Categories: Pandas

Transform JSON Into a DataFrame

JSON is one of the most common data formats available in digital and non-digital applications. As a result, there it is critical to understand how to transform JSON into a Pandas DataFrame for manipulation. A part of the challenge with JSON is the variety it’s purposely unstructured format can take, and what that will mean for the construction of a DataFrame from it’s contents.

In this post, we’ll cover several fundamental functions within Pandas to transform JSON data from its raw form into DataFrames. We covered one of these approaches in a prior post, but we will expand on this topic beyond simply using the json_normalize function to using read_json as well.

Sample JSON Datasets

We had previously covered the CitiBike system update dataset in a prior post and will continue to use its extensive JSON API in this tutorial. We’ll be specifically looking at the Station Status feed which shows which bikes are available at each station throughout the city at any given time. It’s a straight forward example of JSON data structures and helps us understand how to import the data into a DataFrame.

Using json_normalize

The most important JSON import function in Pandas is json_normalize which unnests JSON data into a columnar format for further analysis.

Before we can begin using Python to transform JSON data, we need to import the necessary libraries that will make analysis possible. These include Pandas, Requests, & JSON.

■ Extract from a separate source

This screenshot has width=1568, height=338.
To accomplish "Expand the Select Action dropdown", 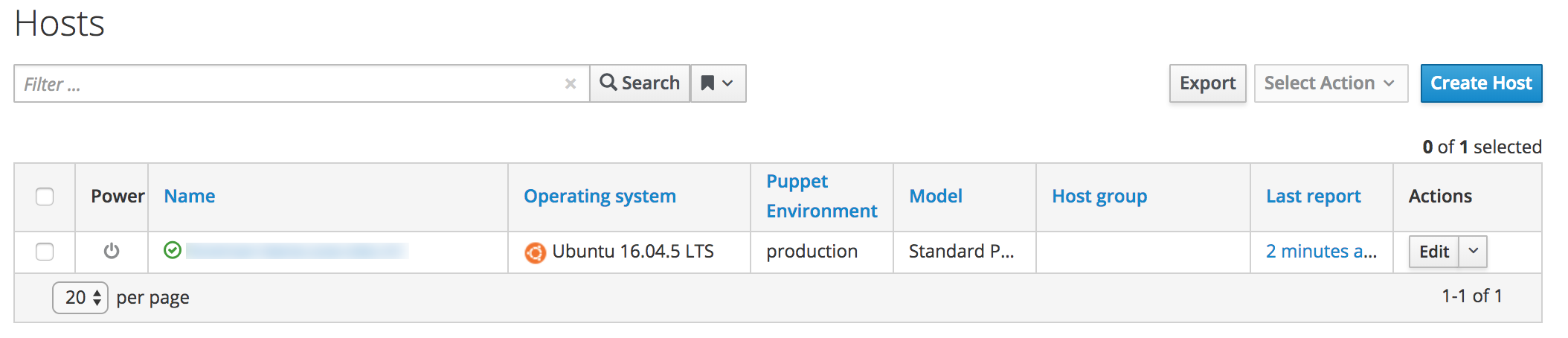I will [x=1330, y=83].
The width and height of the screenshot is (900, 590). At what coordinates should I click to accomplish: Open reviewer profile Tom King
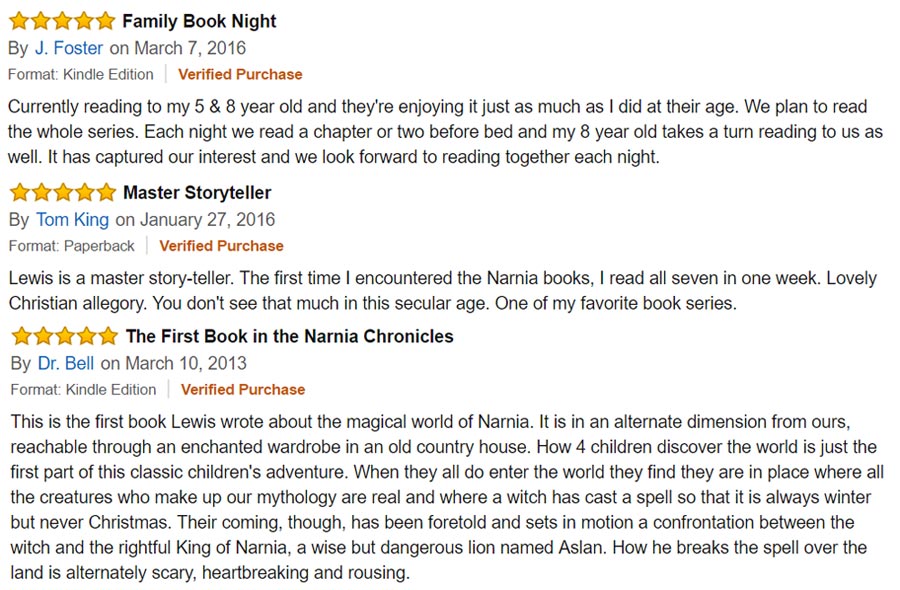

import pandas, json_normalize, & json
import requests
import pandas as pd
from pandas.io.json import json_normalize
import json

Next we will access the API using Requests in a simple GET call to pull down the data from the feed into our Python environment. The resulting data, which can be seen by navigating to the URL itself, will show its values under r.json().

url = "https://gbfs.citibikenyc.com/gbfs/en/station_information.json"
r = requests.get(url)
r.json()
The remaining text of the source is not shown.